Lance Armstrong Deserves No Credit for Coming Clean
Sometime this week, Oprah Winfrey will interview Lance Armstrong and he is expected to guardedly admit that he used performance enhancing drugs during his tenure of winning 7 Tour de France titles. This confession will contradict his denials over the past decade to the contrary.
Author’s Perspective: Lance Armstrong has a team of advisors, publicists & lawyers who, for the past month, have been debating about whether or not Lance should come clean about using performance enhancing drugs (a.k.a. cheating). That’s all I need to hear. When someone needs to weigh their options and understand the consequences of being honest, they lose all credibility with me. This is called situational ethics, and in my opinion, the truth should not depend on the circumstances. It should not be calculated and weighed by a group of advisors.
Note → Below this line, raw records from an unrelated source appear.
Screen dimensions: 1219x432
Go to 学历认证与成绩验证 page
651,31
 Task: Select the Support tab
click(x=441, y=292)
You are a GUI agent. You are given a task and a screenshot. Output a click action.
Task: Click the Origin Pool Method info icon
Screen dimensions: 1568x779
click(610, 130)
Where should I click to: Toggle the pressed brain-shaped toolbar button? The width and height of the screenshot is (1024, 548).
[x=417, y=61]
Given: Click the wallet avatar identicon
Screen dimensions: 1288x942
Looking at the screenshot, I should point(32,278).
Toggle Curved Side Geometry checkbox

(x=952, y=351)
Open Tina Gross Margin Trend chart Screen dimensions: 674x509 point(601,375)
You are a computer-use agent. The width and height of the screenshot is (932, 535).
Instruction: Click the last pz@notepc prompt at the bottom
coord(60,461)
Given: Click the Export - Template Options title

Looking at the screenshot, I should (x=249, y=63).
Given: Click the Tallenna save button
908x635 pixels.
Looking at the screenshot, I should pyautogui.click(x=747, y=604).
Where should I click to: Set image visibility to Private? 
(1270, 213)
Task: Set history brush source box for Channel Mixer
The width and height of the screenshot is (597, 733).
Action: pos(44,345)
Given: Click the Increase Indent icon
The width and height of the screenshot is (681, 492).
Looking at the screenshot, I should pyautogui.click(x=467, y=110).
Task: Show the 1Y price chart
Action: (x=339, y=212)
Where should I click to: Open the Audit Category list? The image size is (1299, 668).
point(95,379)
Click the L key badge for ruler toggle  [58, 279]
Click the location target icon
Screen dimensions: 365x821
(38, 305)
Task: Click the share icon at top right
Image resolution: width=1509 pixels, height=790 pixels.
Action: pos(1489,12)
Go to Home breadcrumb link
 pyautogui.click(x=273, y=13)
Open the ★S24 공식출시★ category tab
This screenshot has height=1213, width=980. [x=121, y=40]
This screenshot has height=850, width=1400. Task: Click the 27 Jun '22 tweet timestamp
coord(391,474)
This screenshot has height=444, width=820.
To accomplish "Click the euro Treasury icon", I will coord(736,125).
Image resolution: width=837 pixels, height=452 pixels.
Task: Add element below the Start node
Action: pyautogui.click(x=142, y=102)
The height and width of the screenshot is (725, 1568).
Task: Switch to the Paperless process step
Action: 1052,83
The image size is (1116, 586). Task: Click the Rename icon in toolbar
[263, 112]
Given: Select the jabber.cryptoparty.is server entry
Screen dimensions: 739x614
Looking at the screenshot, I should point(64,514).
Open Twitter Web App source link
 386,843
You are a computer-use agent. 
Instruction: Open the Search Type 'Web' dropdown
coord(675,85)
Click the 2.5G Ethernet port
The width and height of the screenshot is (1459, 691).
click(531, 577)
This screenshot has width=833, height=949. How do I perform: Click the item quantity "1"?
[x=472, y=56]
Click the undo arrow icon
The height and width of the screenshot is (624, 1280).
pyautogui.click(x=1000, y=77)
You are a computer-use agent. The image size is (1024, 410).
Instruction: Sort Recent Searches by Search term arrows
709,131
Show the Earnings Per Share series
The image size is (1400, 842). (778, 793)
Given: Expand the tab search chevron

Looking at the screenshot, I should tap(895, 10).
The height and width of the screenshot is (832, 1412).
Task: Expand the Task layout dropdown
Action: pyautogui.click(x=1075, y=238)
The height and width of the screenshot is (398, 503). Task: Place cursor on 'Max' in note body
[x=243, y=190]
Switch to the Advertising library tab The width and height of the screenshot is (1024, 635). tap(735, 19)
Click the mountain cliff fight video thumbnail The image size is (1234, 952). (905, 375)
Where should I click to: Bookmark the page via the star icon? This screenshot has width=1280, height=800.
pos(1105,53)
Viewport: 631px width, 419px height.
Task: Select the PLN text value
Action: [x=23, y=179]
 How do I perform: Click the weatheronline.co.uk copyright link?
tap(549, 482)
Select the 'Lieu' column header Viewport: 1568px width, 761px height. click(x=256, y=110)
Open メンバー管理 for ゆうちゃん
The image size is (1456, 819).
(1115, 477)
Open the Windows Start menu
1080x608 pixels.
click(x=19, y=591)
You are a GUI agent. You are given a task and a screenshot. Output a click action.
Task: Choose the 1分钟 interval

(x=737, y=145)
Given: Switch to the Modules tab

When Armstrong is crying (something his advisors are probably debating right now) to Oprah this week about how he couldn’t deal with the guilt, I will not be watching or listening because I know that he is a phony. Lance Armstrong’s decision to come clean was a calculated decision made in the best interest of Lance Armstrong.
Moral of the Story: Do the right thing, play by the rules and be honest. If and when you screw up, admit it and move on. If Armstrong had lived by this code, he would not be in this situation. He might have still won a Tour de France or two or he would have finished runner up several times. He would have been known as the guy who overcame cancer and gave it everything he had. His reputation would have been intact. Now, he is simply known as a cheater and a fraud.
1) Do you think I am being too harsh on Lance? What is your response to his “coming clean?”
2) It is tempting to lie or cheat in order to gain favor, finances or fame. Do you think it is worth it to do so? Have you ever done so (I have)?
3) Would you rather have a solid reputation based on character or fame based on false pretenses?